- _Prompt_: An image-free, verbatim transcription of the records is the expected result.

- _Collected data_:
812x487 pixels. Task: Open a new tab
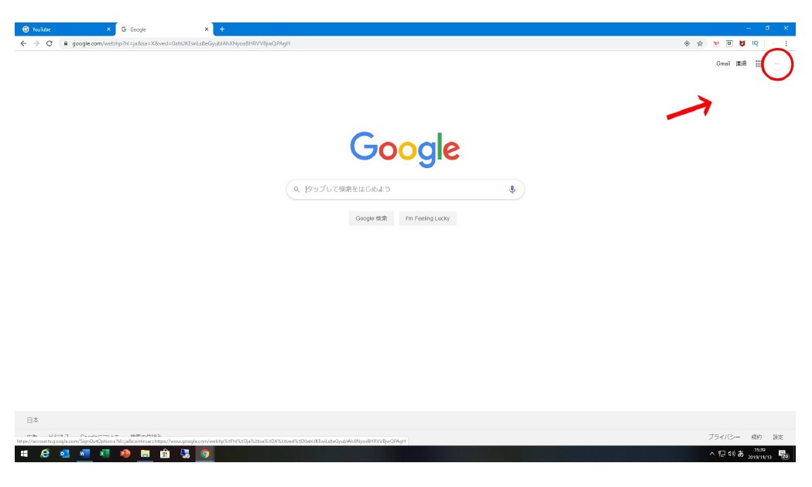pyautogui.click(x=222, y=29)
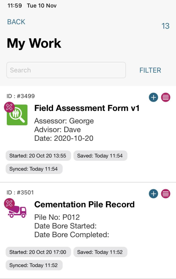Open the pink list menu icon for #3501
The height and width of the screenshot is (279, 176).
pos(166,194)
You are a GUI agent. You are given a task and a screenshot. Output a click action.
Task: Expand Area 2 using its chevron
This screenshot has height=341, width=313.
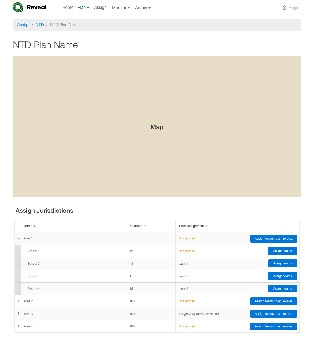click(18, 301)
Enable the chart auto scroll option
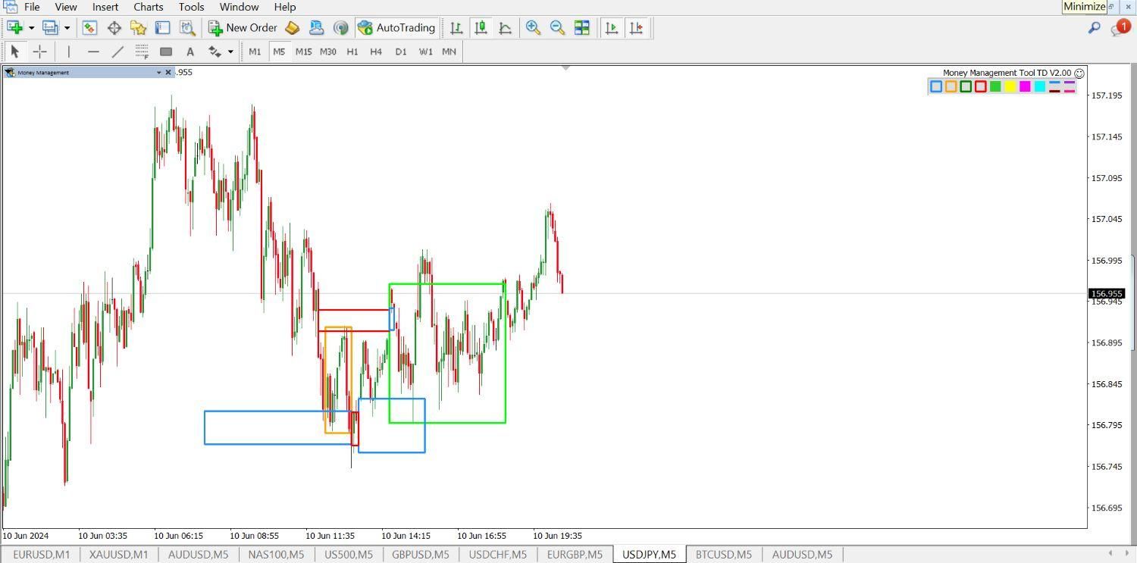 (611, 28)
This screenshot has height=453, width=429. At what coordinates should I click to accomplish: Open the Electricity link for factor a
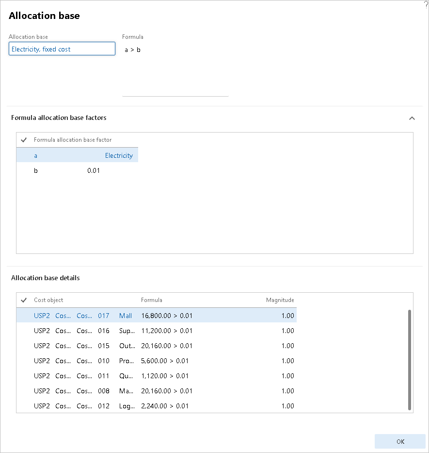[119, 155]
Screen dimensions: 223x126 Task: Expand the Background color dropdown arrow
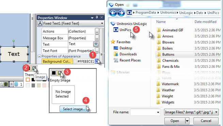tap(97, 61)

- _Exercise solution_:
812x487 pixels. Task: Open a new tab
pyautogui.click(x=222, y=29)
Open the pink list menu icon for #3501
The height and width of the screenshot is (279, 176).
pos(166,194)
You are a GUI agent. You are given a task and a screenshot. Output a click action.
Task: Expand Area 2 using its chevron
This screenshot has height=341, width=313.
click(18, 301)
Enable the chart auto scroll option
 (611, 28)
This screenshot has height=453, width=429. At what coordinates should I click to accomplish: Open the Electricity link for factor a
[119, 155]
Screen dimensions: 223x126 Task: Expand the Background color dropdown arrow
tap(97, 61)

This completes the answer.